Pourquoi avons-nous refusé de soutenir l’appel commun :
« Après d’âpres débats, la sensibilité politique des Objecteurs de Croissance, réunie dans l’Association des Objecteurs de Croissance-France ne signera pas cet appel pour les raisons suivantes : Malgré des « avancées » indéniables et notamment le rejet du droit à polluer avec son marché du CO² et du nucléaire comme possible alternative (car un accident est possible en permanence) ce texte est en contradiction avec nos positionnements :
- Refus du revenu d’autonomie universel garanti et promotion du droit à l’emploi, vision totalement occidentale industrielle et productiviste ;
- Il ne remet pas en cause le modèle occidental de développement cause de tout nos maux et ,au contraire, il appelle au développement alors que nous répétons avec beaucoup de paysans du sud que le développement conduit à la misère ;
- Il n’insiste pas assez, parmi les causes principales de l’augmentation des GES, sur la contribution de l’industrie et des transports parce qu’il faudrait stopper leur croissance, donc l’emploi ;
- Il propose des mesures démocratiques de moralisation du capitalisme financier, succession d’oxymores que nous dénonçons ;
- Emploi , centralité du travail , capitalisme financier, quel rapport avec un texte unitaire sur le climat me direz vous ????? Voila ce que nous demandons de supprimer pour en revenir à l’essentiel, l’urgence climatique, mais il faut admettre que, sur la façon de résoudre la justice sociale, nous divergeons. Devrions-nous accepter une pensée unique, pour voir figurer notre nom sur un appel unitaire ?

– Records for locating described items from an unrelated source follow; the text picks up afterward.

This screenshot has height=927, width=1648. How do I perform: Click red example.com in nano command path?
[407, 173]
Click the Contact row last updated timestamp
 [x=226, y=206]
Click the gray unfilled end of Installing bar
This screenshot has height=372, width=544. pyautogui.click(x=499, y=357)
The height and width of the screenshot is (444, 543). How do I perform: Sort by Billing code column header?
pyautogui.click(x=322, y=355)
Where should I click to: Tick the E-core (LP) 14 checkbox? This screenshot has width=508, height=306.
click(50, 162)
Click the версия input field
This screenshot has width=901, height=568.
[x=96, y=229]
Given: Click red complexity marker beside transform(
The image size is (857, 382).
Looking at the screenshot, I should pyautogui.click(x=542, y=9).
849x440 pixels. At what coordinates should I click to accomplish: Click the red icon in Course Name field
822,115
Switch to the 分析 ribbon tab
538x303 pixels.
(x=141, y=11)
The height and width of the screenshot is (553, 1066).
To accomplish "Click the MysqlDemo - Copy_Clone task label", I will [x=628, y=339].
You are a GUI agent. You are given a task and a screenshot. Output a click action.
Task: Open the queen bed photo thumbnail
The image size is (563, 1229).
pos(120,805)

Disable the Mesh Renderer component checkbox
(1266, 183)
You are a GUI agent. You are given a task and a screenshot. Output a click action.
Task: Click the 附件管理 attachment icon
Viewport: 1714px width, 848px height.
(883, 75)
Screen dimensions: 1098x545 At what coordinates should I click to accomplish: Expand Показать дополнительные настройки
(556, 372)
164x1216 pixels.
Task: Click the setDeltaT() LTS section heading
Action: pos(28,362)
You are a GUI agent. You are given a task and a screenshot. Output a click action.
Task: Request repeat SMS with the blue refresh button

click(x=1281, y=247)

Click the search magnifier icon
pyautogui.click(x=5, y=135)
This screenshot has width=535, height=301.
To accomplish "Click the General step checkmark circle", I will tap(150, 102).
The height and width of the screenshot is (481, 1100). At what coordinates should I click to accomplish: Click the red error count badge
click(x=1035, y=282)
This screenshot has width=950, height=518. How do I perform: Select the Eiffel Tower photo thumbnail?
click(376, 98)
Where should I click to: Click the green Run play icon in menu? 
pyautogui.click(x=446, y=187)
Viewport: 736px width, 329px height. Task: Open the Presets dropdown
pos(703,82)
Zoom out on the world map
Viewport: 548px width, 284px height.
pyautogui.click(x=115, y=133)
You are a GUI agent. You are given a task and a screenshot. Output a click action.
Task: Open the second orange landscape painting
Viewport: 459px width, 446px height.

Plus que jamais les OBJECTEURS DE CROISSANCE le rappellent :
La seule façon de s’en sortir réside dans une remise en cause sans ambiguités du mode de développement de type occidental, de la civilisation occidentale et de ses modes de production et de consommation, où l’augmentation de la productivité n’a servi qu’à augmenter le nombre de produits, qu’on devrait nommer des « pseudo-produits » pour satisfaire des pseudo-besoins. Produits dont on ne connait pas, pour la plupart, la nocivité. Par ailleurs, l’augmentation de la productivité n’a été utilisée que pour détruire la société : devrions-nous rappeler que plus de 80 % de croissance du PIB en 30 ans ont doublé le chomâge et rendu les travailleurs redondants dans un système qui considère le travail comme un coût à réduire plutôt qu’un investissement. A travers ce système, le seul besoin qui est satisfait, c’est celui de faire des profits pour une infime minorité de la population.
Il est bien entendu que les OC dans le cadre de l’AdOC continueront à poursuivre le dialogue au sein de ce collectif UCJS où nous n’avons rencontré que des gens sympas que nous retrouverons avec plaisir. »

#1 by Jean-Frédéric on 3 décembre 2009 - 10:53
Attention à ne pas enfermer les réseaux dans l’échéance médiatisée de la Conférence. Il va falloir aussi tenir le travail des collectifs dans le post-copenhague et passer de l’Urgence au travail politique de fond.